I’ve been wondering why the quality and ease of making stuff with AI has not resulting in a creative explosion. In particular with just a hefty dose of prompt-craft, you can get great D&D stuff.
I’m guessing part of the reason is that the incumbent gate-keepers hate AI. They, rightly, see it as a threat to how much they get paid. I could see that they also find it simply offensive, like someone taking a big shit on their desk.
Pooping aside, the money-loss is supply and demand thing: if it’s difficult to produce creative content, there’s less of it, and when’s there’s demand, and the price goes up. People make money.
As a consumer of D&D content, I benefit from creating my own content. Indeed, creating your own content is a huge page of D&D. I make plenty of “by hand,” but even more “by AI.”
Getting great content out of AIs is difficult. It takes a lot of work and rework. Just imagine walking up to a smart person on the street and saying “make me an adventure” and expecting it to be anywhere near good.
In the hands of experts, though, I think you could get great content. And, you could probably get more content.
I also wonder how many more creative people there could be if AI was more widely used, less feared, and less shamed.
For example, maybe some can’t draw at all, but they have interesting ideas and “editing” skills for art. Or someone else can’t structure and write clearly, nor maintain attention enough to write, but they have interesting ideas for adventures.
In those cases, they need an apprentice.
D&D all alone
Solo roleplaying is an example I’ve only explored a little. I get OK success with using AIs as DMs for solo play. They still aren’t creative. You have to feed it ideas and even direction. You’ll never get something like Rime of the Frostmaiden out of an AI…even if you feed it Rime of the Frostmaiden!
I’ve tried to make choose your own adventure solo adventures. The results here are not great.
In contrast, back to humans, I really like Paul Bimler’s solo adventures. They a lot of fun. It’s obvious that making them is a lot of work.

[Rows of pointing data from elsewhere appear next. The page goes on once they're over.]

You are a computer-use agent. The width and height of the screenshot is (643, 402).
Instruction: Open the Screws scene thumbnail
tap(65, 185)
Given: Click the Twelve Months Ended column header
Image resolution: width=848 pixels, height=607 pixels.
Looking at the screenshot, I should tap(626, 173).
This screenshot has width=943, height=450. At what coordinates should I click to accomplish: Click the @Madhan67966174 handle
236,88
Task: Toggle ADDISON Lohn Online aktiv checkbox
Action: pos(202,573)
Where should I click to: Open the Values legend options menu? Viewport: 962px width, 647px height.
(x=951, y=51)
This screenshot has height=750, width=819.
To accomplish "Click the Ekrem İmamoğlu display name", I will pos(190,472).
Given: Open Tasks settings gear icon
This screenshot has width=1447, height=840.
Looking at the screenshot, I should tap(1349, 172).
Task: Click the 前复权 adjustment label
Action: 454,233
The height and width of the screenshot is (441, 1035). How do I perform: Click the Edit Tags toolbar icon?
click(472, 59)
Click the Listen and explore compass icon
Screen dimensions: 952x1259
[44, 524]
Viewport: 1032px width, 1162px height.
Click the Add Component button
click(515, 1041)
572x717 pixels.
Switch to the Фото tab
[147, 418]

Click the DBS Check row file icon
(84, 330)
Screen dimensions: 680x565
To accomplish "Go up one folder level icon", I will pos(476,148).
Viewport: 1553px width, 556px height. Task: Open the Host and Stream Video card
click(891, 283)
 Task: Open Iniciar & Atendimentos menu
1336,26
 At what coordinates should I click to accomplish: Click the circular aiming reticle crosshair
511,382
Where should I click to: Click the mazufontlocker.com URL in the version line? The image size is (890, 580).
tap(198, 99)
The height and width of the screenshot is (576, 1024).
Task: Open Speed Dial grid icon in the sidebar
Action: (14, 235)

His first, major adventure came out in 2017. He also published several mini-adventures and toolkit books. There’s one set in Eberron that I own, but haven’t looked at. I’m not into electricity D&D. Menace of the Icy Spire deserves mention - it’s not in his main story line, it’s short, but great.
Here’s the major adventures:
| Title | # Pages | DMSGuild.com Release Date | Wait Time (days) |
|---|---|---|---|
| 01 - The Death Knight’s Squire | 98 | 9/6/2017 | — |
| 02 - Tyrant of Zhentil Keep | 168 | 12/14/2017 | 99 |
| 03 - Citadel of the Raven | 167 | 6/25/2018 | 193 |
| 04 - The Tortured Land | 132 | 3/28/2019 | 276 |
| 05 - Drums of Daggerford | 161 | 4/24/2020 | 393 |
| 06 - Caught in the Wizard’s Web | 230 | 6/1/2022 | 768 |
| 07 - Flight To Undermountain | 268 | 11/17/2025 | 1,265 |
I like these adventures so much that I’m waiting to play the new one until I really have time to enjoy it.
Other than the overall fun, what makes these adventures, perhaps, the best solo adventures that exist, is that they’re in an ongoing series and go beyond level 1 characters. There are many other solo adventures, but most are much shorter, not too well done, and are only for level 1 or level 2 characters.1
Now, I do not want to put this on Paul Bimler - I have no problems here. To put out seven of those is a lot of work that I and many others appreciate.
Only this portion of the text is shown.